As if all that weren’t a full October, we’ll also see this book release on Halloween itself, October 31st:
I grew up with the Reader’s Digest, always having a copy handy for those times when a short read was just perfect. In this collection, I’ve collected both short stories and Drabbles of exactly 100 words together to create a digest for times when a short, dark read would be just perfect. To better illustrate my motivation, allow me to share the forward from the book;
Here we are in 2020, the year when life as we knew it became extinct. We’ve had nature’s fury, driven by global warming, monstrous insect species making their debut, and then came COVID-19.
The pandemic is a global crisis, and still rages as I write these words, largely driven by individuals who choose, for reasons I will never understand, to ignore guidance from the experts and the science that supports that guidance.
I believe they call that “Natural Selection”.
For my part, I listen, and listen well. My wife and I remain at home, only venturing out for necessities like groceries, medication refills, and oh yes… maintaining an inventory of adult beverages for our enjoyment in the backyard oasis.
One of my favorite daydreams takes place at a 1950s era diner, the ones finished with chrome everywhere and a juke at each table behind the napkins and condiments.
At a booth in this diner sit two men, each with a pad of paper and a couple pencils in front of them. Their cups rest on the end of the table for easy refills and the ashtray in front of the napkins fills quickly, requiring frequent emptying, but Susie doesn’t mind at all.
Rod and Steve are regulars, always coming in at off hours because they will sit at this table for hours kicking ideas back and forth, writing feverishly on the pads before them. A diner for most, this place serves as an office for them.

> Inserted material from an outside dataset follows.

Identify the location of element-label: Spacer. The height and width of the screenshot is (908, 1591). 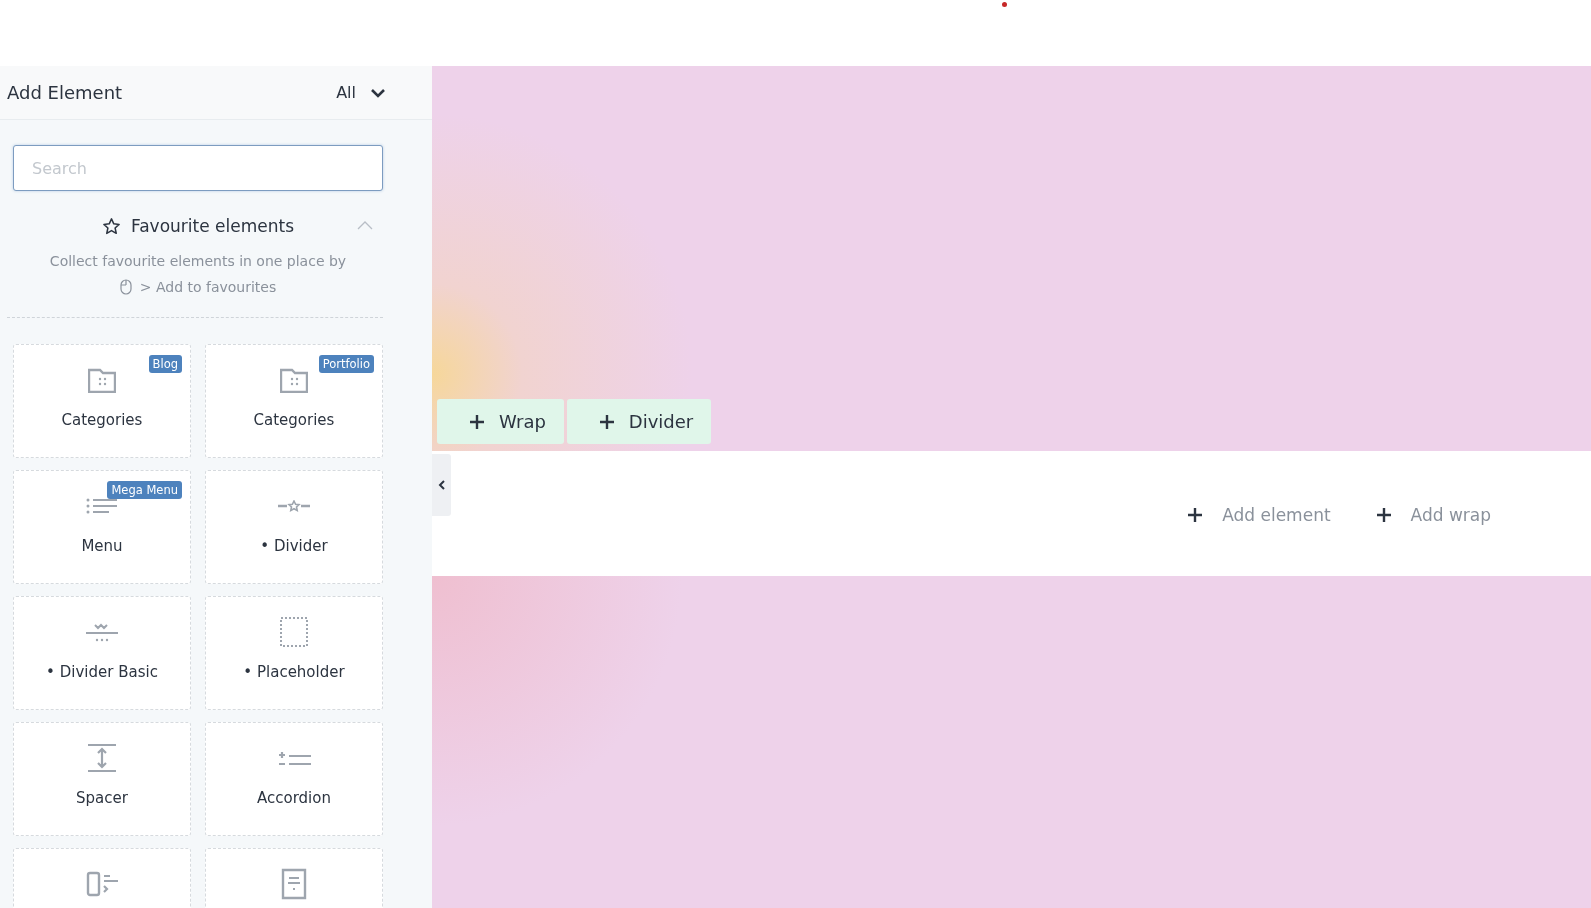
(102, 798).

In this daydream of mine, Rod Serling and Stephen King have the opportunity to not only meet, but to collaborate on a magazine, their answer to the Reader’s Digest. They plan to call it Full Moon Digest, and fill it with stories best read by moonlight. With the digital world and self-publishing a good half century away yet, they will type carefully, place their finished manuscript in a box and then make the rounds, pitching to publishers in mahogany offices filled with the aroma of cigars and fine whiskey.
As much as I wish I could be sitting in the next booth, listening to the amazing ideas these men would be discussing, I’m here at home, staying away from the pandemic outside.
That status does make its way into some of the stories contained in this collection, having been written recently. I find quite a bit of myself in some of them, however I’ll keep which parts those are to myself.
What I will share, as I always do, is my wish that you enjoy them!
I think that foreword serves as an apt description for what I’m hoping to accomplish with this collection. As to whether it will succeed or not, I leave that in the hands of those who elect to read it.
Moving forward, I have an idea for a new book in the very beginning stages. I’m sweeping my mind with a metal detector, looking for potential land mines. Has this idea been done? Is it too close to something I’ve seen or read bubbling away in my subconscious that would lead me to something I should completely avoid? It falls into a similar vein to both a Stephen King novel and a John Carpenter film. Both are extraordinary sources of inspiration, but I don’t want my work to be a poor imitation of theirs. I’ll keep jotting notes, scenes and characters and see how it progresses.